TRY IT: The reply should be the records repeated exactly, without any images.

Items from a dataset:
━━━━━━━━━━━━━━━━━━━━

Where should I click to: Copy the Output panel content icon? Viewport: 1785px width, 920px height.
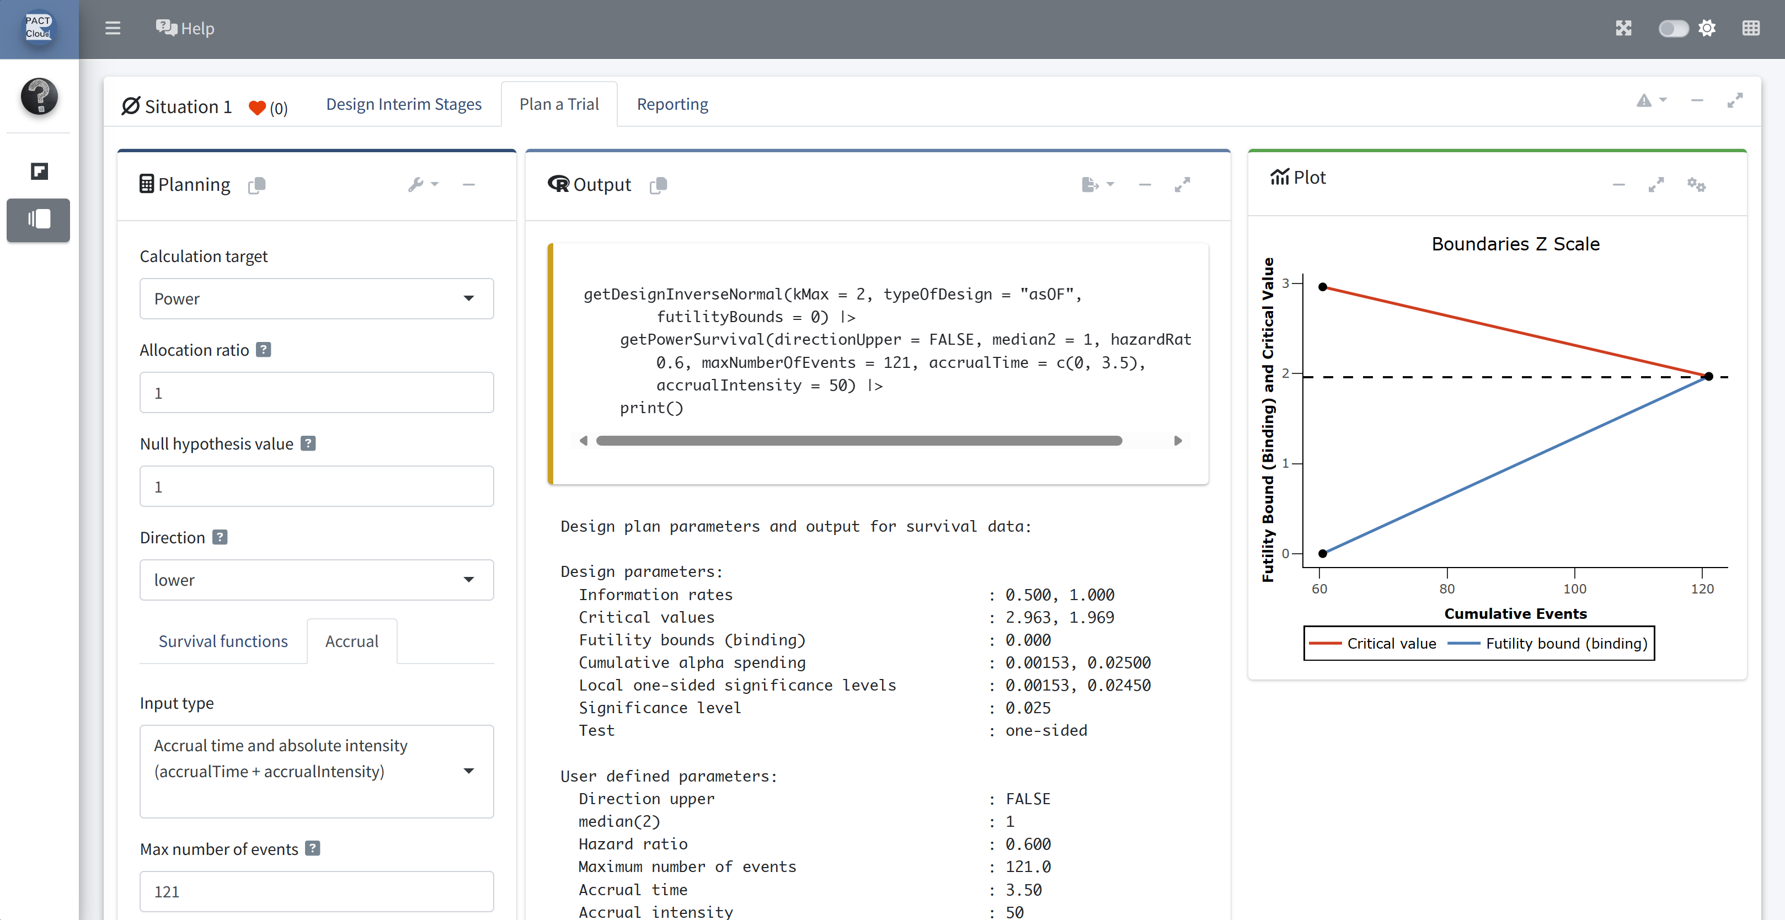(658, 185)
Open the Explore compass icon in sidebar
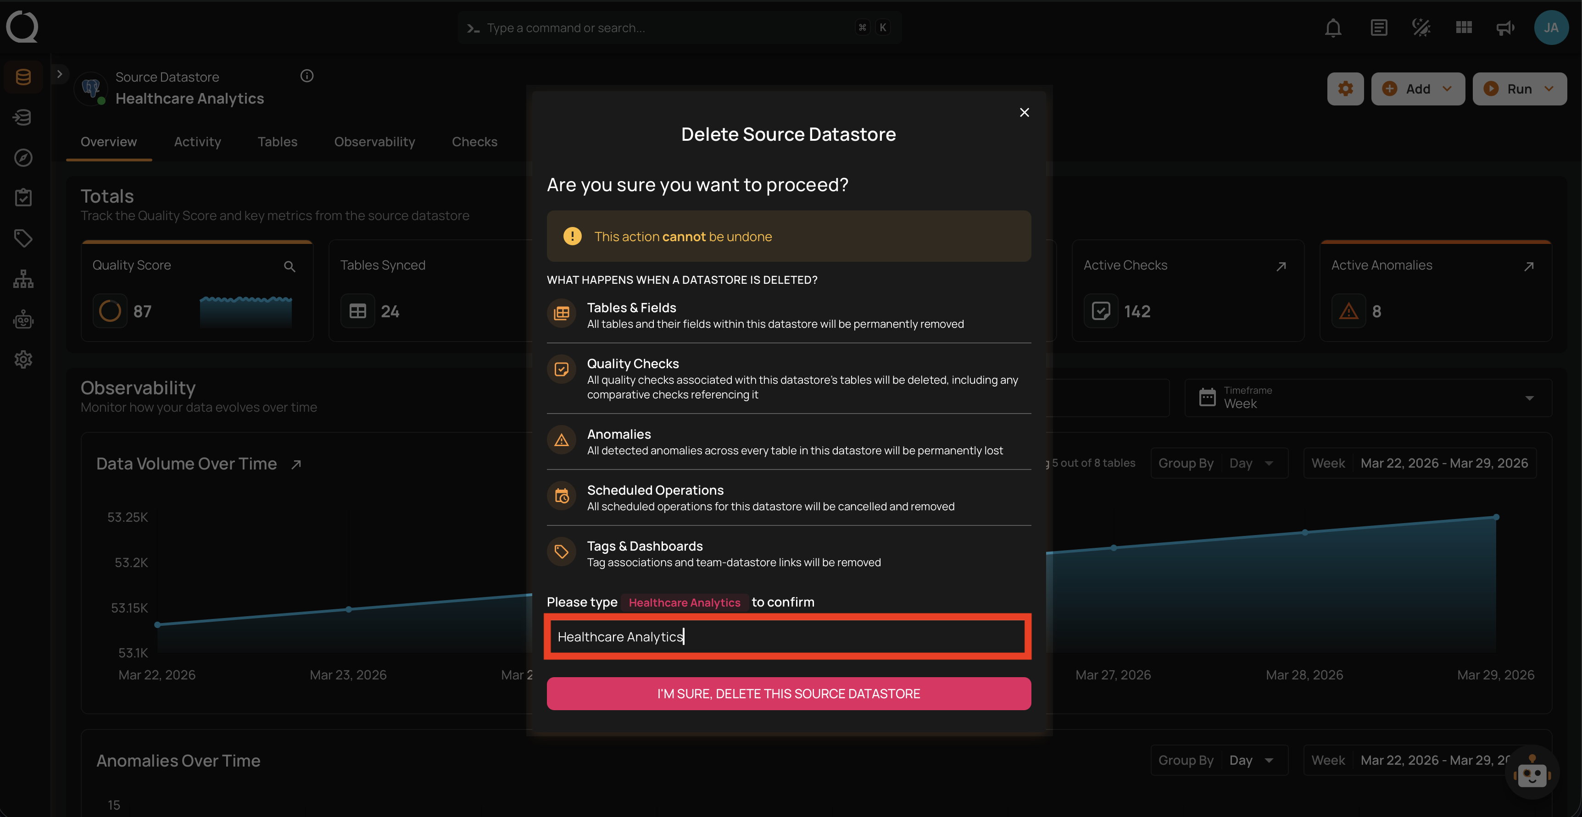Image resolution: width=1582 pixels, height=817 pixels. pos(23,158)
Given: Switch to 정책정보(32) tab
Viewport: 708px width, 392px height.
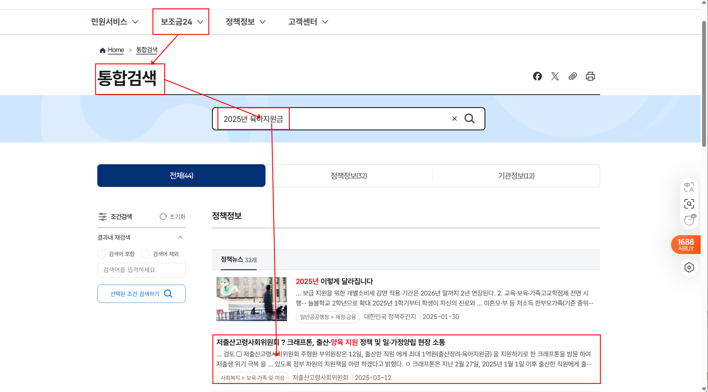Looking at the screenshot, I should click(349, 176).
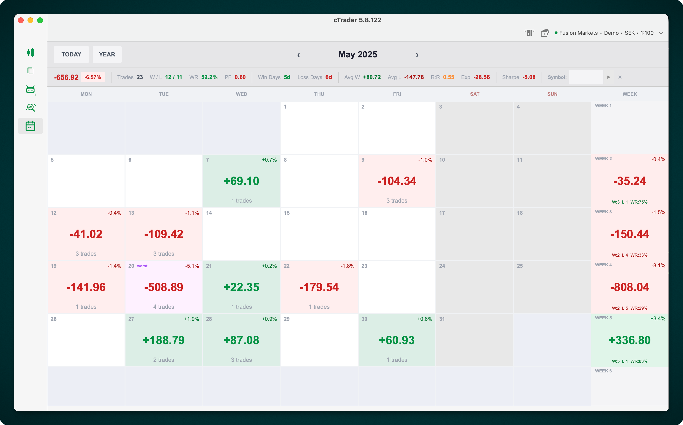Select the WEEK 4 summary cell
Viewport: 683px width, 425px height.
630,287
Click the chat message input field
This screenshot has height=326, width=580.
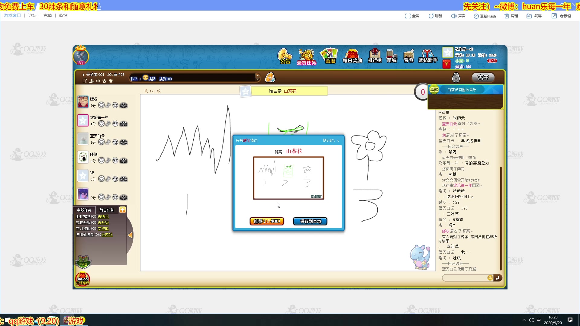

━━━━━━━━━━━━━━━━━━━━

EXERCISE OUTPUT:
Where should I click to: Copy the Output panel content icon? Viewport: 1785px width, 920px height.
(658, 185)
Open the Explore compass icon in sidebar
Image resolution: width=1582 pixels, height=817 pixels. pos(23,158)
Given: Switch to 정책정보(32) tab
Viewport: 708px width, 392px height.
Looking at the screenshot, I should click(349, 176).
Select the WEEK 4 summary cell
Viewport: 683px width, 425px height.
630,287
Click the chat message input field
This screenshot has height=326, width=580.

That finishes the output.